Furthermore, it is unclear whether the original tablet on which the text written was uncovered near, or within, a wall. According to McDonald, the presence of two small protrusions at the top of the tablet, which according to the historian Michael Crawford likely once depicted lions, may indicate that the tablet was not designed to be included within a wall. German classicist Monika Trümper argues that the 3.5-centimetre height of the tablet indicates that it was initially intended to be attached to a wall or a base.

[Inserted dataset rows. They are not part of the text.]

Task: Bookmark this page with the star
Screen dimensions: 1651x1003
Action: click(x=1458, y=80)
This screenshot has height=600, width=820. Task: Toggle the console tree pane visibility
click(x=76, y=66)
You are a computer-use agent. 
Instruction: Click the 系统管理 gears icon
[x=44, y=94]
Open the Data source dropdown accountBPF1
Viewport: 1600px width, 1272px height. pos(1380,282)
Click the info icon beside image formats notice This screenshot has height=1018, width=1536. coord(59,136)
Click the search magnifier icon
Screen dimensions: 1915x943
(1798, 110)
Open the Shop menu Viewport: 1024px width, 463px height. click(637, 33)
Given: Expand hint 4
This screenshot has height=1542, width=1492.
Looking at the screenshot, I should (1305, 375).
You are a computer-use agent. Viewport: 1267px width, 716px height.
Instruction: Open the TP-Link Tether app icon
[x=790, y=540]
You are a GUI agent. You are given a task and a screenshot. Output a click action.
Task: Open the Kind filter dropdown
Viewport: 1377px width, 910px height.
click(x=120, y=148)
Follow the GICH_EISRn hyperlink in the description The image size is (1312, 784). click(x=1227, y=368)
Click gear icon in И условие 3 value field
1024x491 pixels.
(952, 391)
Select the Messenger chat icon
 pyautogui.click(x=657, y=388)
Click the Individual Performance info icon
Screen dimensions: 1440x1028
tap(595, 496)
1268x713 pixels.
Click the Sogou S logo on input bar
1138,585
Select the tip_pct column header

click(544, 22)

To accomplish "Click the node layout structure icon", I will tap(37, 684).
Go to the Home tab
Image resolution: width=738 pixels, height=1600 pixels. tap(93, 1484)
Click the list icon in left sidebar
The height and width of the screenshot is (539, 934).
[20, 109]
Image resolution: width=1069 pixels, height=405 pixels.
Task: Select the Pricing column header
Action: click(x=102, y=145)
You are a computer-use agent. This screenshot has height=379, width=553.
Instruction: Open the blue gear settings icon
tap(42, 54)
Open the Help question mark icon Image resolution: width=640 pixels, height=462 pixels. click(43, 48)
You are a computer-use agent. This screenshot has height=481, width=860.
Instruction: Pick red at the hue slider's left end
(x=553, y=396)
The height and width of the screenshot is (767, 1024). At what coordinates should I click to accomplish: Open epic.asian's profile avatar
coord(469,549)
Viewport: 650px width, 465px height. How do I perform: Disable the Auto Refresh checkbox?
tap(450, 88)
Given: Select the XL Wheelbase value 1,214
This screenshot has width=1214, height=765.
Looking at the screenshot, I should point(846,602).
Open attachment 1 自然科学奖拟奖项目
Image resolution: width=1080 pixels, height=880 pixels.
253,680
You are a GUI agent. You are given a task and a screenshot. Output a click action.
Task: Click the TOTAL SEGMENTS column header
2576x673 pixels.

Since the Samnite Palaestra was destroyed in the Pompeiian earthquake of 62 CE, Pocceti proposes that the tablet and inscription was recreated at a later date, thereby explaining the potential discrepancies between the 2nd-century BCE contents of the text and the 1st-century AD style. If Pocceti's proposal is correct, it implies the continued existence of the Oscan language, and Oscan epigraphy, into the Imperial era. However, McDonald suggests that — like with other Oscan inscriptions — it was likely reused as building material and held no particular cultural significance to the Romans. Trümper believes that the testament of Vibius Adiranus was most likely always displayed throughout the history of the Samnite Palaestra.